I have a script which creates users in Microsoft Exchange Server and Active Directory. So, though it's commmon that user's names have accents or ñ in Spain, I want to avoid them for the username to not to cause any incompatibilities in old systems.
So, how could I clean a string like this?
$name = "Ramón"
To be like that? :
$name = "Ramon"
Well I can help you with some of the code.....
I used this recently in a c# project to strip from email addresses:
static string RemoveDiacritics(string stIn)
{
string stFormD = (stIn ?? string.Empty).Normalize(NormalizationForm.FormD);
StringBuilder sb = new StringBuilder();
for (int ich = 0; ich < stFormD.Length; ich++)
{
UnicodeCategory uc = CharUnicodeInfo.GetUnicodeCategory(stFormD[ich]);
if (uc != UnicodeCategory.NonSpacingMark)
{
sb.Append(stFormD[ich]);
}
}
return (sb.ToString().Normalize(NormalizationForm.FormC));
}
I guess I can now say 'extending into a PowerShell script/form is left to the reader'.... hope it helps....
As per ip.'s answer, here is the Powershell version.

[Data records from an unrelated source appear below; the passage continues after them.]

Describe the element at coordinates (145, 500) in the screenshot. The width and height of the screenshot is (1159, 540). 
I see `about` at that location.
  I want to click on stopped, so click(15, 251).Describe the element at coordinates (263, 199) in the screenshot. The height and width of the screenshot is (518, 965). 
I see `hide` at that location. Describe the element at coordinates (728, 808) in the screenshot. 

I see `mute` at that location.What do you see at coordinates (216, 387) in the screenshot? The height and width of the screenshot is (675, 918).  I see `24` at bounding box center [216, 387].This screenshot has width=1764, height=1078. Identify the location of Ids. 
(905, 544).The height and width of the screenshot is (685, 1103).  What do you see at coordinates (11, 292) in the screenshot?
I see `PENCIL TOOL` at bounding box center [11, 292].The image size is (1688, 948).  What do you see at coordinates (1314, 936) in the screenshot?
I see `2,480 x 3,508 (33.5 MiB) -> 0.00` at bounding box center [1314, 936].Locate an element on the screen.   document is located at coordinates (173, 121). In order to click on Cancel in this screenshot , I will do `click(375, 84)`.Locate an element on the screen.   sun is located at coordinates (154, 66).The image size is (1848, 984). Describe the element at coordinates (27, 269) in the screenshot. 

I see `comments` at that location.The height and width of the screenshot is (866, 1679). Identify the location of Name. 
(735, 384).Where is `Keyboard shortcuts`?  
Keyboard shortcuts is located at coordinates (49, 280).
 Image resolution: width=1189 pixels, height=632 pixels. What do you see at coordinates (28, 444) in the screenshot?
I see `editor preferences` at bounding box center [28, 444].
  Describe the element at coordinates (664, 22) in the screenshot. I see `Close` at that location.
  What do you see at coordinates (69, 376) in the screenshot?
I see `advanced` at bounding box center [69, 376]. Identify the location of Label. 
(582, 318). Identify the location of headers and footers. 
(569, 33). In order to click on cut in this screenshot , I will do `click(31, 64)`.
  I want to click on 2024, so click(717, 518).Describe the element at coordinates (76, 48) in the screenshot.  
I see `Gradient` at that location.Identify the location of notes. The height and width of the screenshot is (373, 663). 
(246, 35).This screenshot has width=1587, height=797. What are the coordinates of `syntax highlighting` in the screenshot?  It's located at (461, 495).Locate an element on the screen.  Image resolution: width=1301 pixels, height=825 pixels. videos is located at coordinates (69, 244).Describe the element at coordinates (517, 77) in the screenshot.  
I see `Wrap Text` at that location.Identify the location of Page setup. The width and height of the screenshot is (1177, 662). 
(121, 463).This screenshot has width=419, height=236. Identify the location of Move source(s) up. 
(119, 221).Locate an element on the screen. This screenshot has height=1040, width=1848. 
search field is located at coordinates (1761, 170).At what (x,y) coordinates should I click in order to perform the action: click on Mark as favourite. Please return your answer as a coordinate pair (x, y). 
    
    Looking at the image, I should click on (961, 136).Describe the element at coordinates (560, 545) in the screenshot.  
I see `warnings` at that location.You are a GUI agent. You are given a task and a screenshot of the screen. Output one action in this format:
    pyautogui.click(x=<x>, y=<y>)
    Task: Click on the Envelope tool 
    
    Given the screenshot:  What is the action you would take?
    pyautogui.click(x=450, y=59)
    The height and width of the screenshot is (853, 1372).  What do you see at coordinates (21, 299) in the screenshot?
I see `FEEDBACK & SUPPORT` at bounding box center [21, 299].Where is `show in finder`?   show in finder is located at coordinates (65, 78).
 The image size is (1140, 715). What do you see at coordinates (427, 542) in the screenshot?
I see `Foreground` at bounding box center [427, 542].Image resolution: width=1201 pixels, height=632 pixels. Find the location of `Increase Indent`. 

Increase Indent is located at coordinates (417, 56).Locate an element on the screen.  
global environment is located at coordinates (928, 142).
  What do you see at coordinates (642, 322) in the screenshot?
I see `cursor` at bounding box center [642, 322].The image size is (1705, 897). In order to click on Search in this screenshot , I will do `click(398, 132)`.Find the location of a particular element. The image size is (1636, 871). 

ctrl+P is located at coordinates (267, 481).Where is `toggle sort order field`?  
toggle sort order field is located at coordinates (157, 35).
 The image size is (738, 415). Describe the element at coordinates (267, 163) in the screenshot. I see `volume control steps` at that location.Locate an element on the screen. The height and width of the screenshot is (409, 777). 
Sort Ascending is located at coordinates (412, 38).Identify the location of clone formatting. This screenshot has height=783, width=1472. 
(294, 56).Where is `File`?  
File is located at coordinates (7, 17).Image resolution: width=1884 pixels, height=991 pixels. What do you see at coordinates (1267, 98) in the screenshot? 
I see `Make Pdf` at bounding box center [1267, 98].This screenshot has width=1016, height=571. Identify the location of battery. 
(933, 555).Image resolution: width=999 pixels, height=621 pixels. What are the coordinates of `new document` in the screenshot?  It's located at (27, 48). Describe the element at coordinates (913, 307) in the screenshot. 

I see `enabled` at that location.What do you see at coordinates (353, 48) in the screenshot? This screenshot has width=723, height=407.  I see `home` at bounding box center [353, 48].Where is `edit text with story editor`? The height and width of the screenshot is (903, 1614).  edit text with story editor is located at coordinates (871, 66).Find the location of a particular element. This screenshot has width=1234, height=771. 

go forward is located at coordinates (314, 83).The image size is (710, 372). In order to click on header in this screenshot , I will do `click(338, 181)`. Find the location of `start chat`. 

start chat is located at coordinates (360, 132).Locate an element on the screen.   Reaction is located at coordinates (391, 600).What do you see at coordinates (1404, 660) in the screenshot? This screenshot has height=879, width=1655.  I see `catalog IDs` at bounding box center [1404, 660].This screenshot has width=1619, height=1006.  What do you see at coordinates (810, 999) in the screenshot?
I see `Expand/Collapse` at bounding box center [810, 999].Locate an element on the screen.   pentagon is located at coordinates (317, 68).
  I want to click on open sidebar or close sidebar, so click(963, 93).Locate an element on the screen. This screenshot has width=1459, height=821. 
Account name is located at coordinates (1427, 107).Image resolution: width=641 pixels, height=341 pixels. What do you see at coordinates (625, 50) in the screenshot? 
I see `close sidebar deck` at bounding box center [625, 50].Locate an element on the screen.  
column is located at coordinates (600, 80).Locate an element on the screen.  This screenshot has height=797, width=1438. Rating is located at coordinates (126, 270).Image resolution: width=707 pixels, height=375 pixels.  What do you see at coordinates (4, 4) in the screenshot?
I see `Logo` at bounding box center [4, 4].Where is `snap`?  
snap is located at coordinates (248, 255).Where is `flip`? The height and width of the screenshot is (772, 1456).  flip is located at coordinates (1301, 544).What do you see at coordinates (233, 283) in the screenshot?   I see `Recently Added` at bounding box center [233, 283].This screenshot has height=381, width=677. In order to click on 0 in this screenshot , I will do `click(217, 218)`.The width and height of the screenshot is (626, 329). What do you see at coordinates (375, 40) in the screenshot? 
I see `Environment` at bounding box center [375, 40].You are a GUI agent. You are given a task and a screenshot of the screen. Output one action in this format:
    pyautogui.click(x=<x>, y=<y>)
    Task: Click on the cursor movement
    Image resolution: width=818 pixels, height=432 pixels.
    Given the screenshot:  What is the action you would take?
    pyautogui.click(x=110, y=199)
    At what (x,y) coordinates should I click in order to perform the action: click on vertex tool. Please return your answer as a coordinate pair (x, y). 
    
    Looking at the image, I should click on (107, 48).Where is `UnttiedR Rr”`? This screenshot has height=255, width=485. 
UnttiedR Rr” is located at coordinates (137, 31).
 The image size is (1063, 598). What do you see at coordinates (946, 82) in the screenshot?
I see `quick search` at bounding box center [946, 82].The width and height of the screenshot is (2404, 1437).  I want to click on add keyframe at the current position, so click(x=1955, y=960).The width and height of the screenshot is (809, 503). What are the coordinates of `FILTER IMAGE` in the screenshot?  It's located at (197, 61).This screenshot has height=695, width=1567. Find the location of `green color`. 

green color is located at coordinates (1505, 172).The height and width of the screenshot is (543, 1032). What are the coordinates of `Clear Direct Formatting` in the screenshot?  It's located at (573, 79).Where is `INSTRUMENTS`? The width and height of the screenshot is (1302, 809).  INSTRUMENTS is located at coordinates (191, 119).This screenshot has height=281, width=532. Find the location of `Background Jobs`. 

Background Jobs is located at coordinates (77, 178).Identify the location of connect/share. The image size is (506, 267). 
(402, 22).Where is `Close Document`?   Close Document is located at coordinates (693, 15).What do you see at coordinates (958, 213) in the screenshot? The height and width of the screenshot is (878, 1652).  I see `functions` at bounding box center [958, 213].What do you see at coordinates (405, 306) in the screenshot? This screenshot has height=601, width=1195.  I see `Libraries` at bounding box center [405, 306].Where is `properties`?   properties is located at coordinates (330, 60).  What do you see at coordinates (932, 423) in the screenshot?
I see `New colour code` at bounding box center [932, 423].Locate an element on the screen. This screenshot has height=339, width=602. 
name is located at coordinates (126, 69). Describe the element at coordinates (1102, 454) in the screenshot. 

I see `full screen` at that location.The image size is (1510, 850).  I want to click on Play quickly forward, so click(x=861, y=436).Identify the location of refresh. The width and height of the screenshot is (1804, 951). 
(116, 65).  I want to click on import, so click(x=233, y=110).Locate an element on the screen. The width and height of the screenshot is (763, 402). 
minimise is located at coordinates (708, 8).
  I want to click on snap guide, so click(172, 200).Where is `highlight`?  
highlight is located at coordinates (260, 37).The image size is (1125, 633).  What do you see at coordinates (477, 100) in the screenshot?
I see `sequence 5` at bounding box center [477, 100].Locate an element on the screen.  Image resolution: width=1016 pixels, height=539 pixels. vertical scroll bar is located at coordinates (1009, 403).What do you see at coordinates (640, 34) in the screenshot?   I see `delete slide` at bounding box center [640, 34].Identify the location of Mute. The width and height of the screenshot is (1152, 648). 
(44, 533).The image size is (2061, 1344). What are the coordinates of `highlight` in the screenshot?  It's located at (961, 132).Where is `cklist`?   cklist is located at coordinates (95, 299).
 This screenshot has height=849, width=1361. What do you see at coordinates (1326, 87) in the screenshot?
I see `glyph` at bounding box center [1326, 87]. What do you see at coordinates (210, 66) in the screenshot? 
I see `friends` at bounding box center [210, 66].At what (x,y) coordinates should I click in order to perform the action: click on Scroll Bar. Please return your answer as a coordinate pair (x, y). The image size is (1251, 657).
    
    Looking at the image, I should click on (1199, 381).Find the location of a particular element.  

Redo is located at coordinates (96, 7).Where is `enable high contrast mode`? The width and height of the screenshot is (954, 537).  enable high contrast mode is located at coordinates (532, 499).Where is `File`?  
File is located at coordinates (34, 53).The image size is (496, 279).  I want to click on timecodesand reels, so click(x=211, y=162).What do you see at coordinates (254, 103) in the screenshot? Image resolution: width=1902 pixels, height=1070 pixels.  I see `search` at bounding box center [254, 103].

function Remove-Diacritics {
param ([String]$src = [String]::Empty)
$normalized = $src.Normalize( [Text.NormalizationForm]::FormD )
$sb = new-object Text.StringBuilder
$normalized.ToCharArray() | % {
if( [Globalization.CharUnicodeInfo]::GetUnicodeCategory($_) -ne [Globalization.UnicodeCategory]::NonSpacingMark) {
[void]$sb.Append($_)
}
}
$sb.ToString()
}
# Test data
@("Rhône", "Basíl", "Åbo", "", "Gräsäntörmä") | % { Remove-Diacritics $_ }
Output:
Rhone
Basil
Abo
Grasantorma
Another PowerShell translation of @ip for non C# coders ;o)
function Remove-Diacritics
{
param ([String]$sToModify = [String]::Empty)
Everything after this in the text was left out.